- **Extract provided**
From this conviction of the inequality of the punishment to the offence,
proceeds the frequent solicitation of pardons. They who would rejoice at
the correction of a thief, are yet shocked at the thought of destroying
him. His crime shrinks to nothing, compared with his misery; and
severity defeats itself by exciting pity.
The gibbet, indeed, certainly disables those who die upon it from
infesting the community; but their death seems not to contribute more to
the reformation of their associates, than any other method of
separation. A thief seldom passes much of his time in recollection or
anticipation, but from robbery hastens to riot, and from riot to
robbery; nor, when the grave closes on his companion, has any other care
than to find another.

- **Data**

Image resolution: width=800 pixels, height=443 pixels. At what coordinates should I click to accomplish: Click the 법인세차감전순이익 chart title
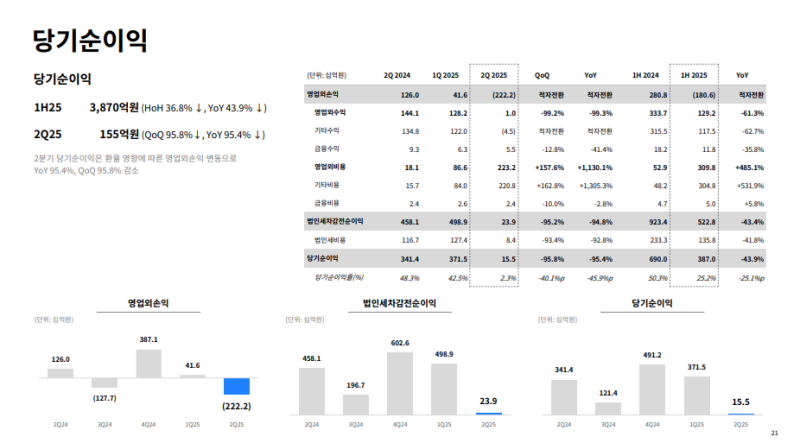click(400, 302)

- **Task prompt**
Summarize the passage on punishing thieves in two sentences.

- **Result**
Because punishment seems out of proportion to the offense, people often seek pardons: those who would welcome a thief's correction are shocked at the idea of destroying him, so severity defeats itself by arousing pity. The gibbet keeps the executed from troubling the community, but their deaths seem to reform their associates no more than any other kind of separation, since a thief hurries from robbery to riot and back and, when a companion dies, cares only to find another.